(TASK LIST)
A. Duplicate the stretch from "The final of" through "July 30, 1984." in the text on the 1984 Olympic women's 200 metre breaststroke.
B. Pick up the text on the 1984 Olympic women's 200 metre breaststroke after its last sentence and keep writing.

(GIVEN PASSAGE)

* * * * * * * * *

- Venue: McDonald's Olympic Swim Stadium
- Date: July 30, 1984 (heats & finals)
- Competitors: 23 from 16 nations
- Winning time: 2:30.38 AM

Medalists
- 1st place, gold medalist(s):  / Anne Ottenbrite / Canada
- 2nd place, silver medalist(s):  / Susan Rapp / United States
- 3rd place, bronze medalist(s):  / Ingrid Lempereur / Belgium

= Swimming at the 1984 Summer Olympics – Women's 200 metre breaststroke =

The final of the women's 200 metre breaststroke event at the 1984 Summer Olympics was held in the McDonald's Olympic Swim Stadium in Los Angeles, California, on July 30, 1984.

* * * * * * * * *

(SUPPLIED INFORMATION)

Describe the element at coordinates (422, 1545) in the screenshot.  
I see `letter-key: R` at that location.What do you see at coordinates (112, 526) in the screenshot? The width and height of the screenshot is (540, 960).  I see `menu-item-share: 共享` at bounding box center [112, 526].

* * * * * * * * *

(ANSWERS TO THE PROBLEMS)
A.
The final of the women's 200 metre breaststroke event at the 1984 Summer Olympics was held in the McDonald's Olympic Swim Stadium in Los Angeles, California, on July 30, 1984.

B.
== Records ==
Prior to this competition, the existing world and Olympic records were as follows.

| World record | Lina Kačiušytė (URS) | 2:28.36 | Potsdam, East Germany | 6 April 1979 |
| Olympic record | Lina Kačiušytė (URS) | 2:29.54 | Moscow, Soviet Union | 23 July 1980 |

==Results==

===Heats===
Rule: The eight fastest swimmers advance to final A (Q), while the next eight to final B (q).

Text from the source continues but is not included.